Relationship and Geometric Interpretation of Adjustment Models

  Objectives  Gauss-Markov model, the model with condition equations and Gauss-Helmert model are three classical adjustment models. Gauss-Helmert model can be seen as the combined form of the other two models. They are usually distinguished by the number of unknown parameters. However, this classification method cannot reflect the essential relationship between them. In addition, the connections between Gauss-Markov model and the conditional model has been intensively investigated, while that of Gauss-Helmert model has been ignored.

  Methods  Some equivalent objective functions of the adjustment of the least-square in the context of Gauss-Markov model and the conditional model are proposed based on the projection theory and the dual optimization technique. Based on the theory of matrix analysis, this paper realizes the conversion between Gauss-Markov model and Gauss-Helmert model according to partial orthogonality of coefficient matrices, thus completing the structure of these models and revealing the mathematical relationships.

  Results  The least-square adjustment within Gauss-Markov model and the model with condition equations are explained geometrically by employing the linear space and projector. The equivalence of the objective functions of these two models are also expounded. Combining the Pythagorean theorem and duality theory, we extend them to four equivalent objective functions and illustrate the construction principle. The transformation between Gauss-Markov model and Gauss-Helmert model are achieved by the so-called partial-orthogonality.

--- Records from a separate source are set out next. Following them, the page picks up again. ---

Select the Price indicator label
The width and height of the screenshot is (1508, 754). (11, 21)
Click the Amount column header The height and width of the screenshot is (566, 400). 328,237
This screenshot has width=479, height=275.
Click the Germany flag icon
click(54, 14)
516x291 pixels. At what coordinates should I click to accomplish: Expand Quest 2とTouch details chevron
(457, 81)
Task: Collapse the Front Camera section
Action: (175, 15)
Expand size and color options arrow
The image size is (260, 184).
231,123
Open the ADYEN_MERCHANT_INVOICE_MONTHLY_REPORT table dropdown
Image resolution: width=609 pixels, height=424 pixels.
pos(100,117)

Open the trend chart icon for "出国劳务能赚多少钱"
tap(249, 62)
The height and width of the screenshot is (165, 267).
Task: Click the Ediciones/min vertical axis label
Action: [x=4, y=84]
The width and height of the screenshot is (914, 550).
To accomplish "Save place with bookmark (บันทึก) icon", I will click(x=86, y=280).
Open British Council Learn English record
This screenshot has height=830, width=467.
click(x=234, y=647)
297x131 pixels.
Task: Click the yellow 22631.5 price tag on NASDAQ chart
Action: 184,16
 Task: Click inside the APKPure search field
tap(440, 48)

  Conclusions  The geometric reasoning of the least-squares adjustment is analyzed once more. Two objection functions are newly proposed, and the geometric relation and connotation between objective functions are revealed. Gauss-Helmert model is not only the combined model in terms of the model appearance, these three adjustment models can actually be mutually transformed. As a result, the understanding of the mathematical nature of adjustment models and the corresponding estimation in this paper has theoretical and practical value.